Sequestro di prodotti sportivi contraffatti a Torino: operazione “Maglie larghe” da 700 mila euro.
Operazione “Maglie Larghe” contro la Contraffazione Sportiva
TORINO (ITALPRESS) – I militari del Comando Provinciale della Guardia di finanza di Torino hanno avviato un’importante operazione contro la contraffazione nel settore dell’abbigliamento sportivo. Sotto il coordinamento della Procura della Repubblica di Ivrea, le forze dell’ordine hanno messo in atto un’attività investigativa mirata a tutelare i marchi registrati e a combattere i crimini legati all’introduzione e commercio di prodotti falsificati, ricettazione e autoriciclaggio.
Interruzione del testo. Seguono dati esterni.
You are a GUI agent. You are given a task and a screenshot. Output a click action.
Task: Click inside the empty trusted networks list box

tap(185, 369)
L’operazione, denominata “Maglie larghe”, è stata condotta dal Nucleo di polizia economico-finanziaria di Torino, e si inserisce in un contesto investigativo più ampio. I funzionari hanno avviato gli approfondimenti attraverso l’osservazione delle piattaforme di e-commerce e sulla base delle segnalazioni ricevute dalle aziende titolari dei marchi. Grazie a queste indagini, è stato possibile individuare un operatore economico attivo a Leinì (TO), specializzato nella commercializzazione di prodotti sportivi contraffatti, in particolare maglie “gara” di famose squadre di calcio e basket, sia italiane sia straniere.
Le indagini hanno portato alla raccolta di numerosi elementi probatori. Gli investigatori hanno effettuato perquisizioni locali e analizzato dispositivi elettronici sequestrati, oltre a esaminare la documentazione bancaria acquisita. È emerso che nel corso di circa due anni e mezzo, l’indagato avrebbe gestito oltre 10.000 partite di maglie sportive contraffatte, ricavando un profitto illecito di oltre mezzo milione di euro.
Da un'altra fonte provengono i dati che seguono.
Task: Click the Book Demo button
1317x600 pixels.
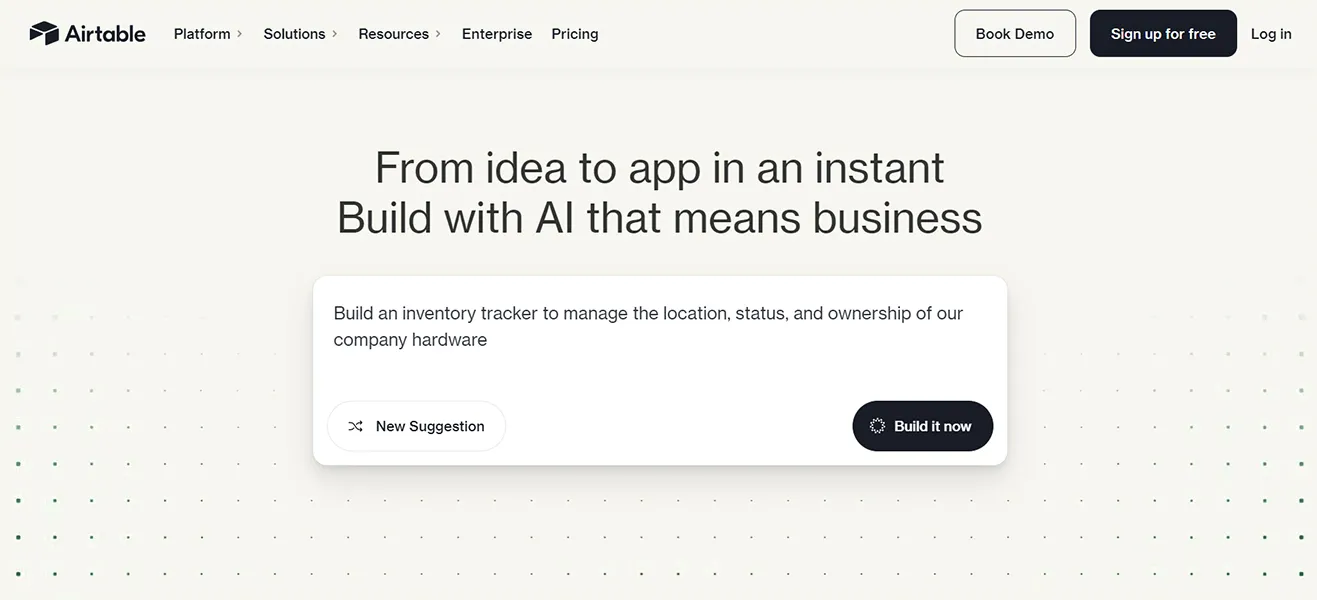Action: point(1014,33)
Le Modalità di Autoriciclaggio e il Sequestro dei Beni
Il soggetto indagato ha impiegato i guadagni illeciti per effettuare ulteriori acquisti da fornitori stranieri di capi d’abbigliamento sportivo contraffatti, così come per estinguere anticipatamente un mutuo relativo alla propria abitazione e per investimenti in strumenti finanziari. Grazie a queste operazioni di autoriciclaggio, è emerso che l’indagato ha ottenuto profitti illeciti aggiuntivi di circa 150.000 euro.
Alla luce delle prove raccolte, la Procura della Repubblica di Ivrea ha richiesto l’emissione di un provvedimento di sequestro preventivo. Il Giudice per le indagini preliminari del Tribunale di Ivrea ha accolto la richiesta, disponendo il sequestro di beni per un importo superiore ai 700.000 euro.
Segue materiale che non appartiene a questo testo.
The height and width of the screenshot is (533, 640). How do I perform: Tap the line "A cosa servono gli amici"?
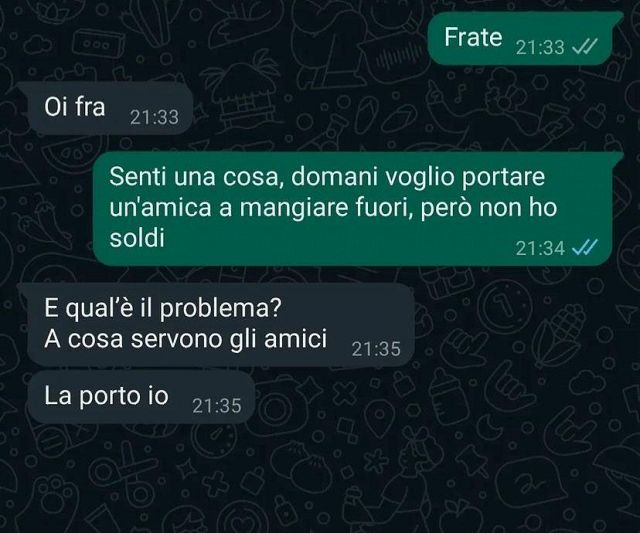click(186, 339)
Il Nucleo di polizia economico-finanziaria di Torino ha quindi eseguito il provvedimento, sottoponendo a vincolo cautelare non solo le disponibilità finanziarie presenti su conti correnti, ma anche un immobile e un’autovettura di proprietà dell’indagato. Sono stati altresì confiscati tre siti internet riconducibili alla sua attività illecita.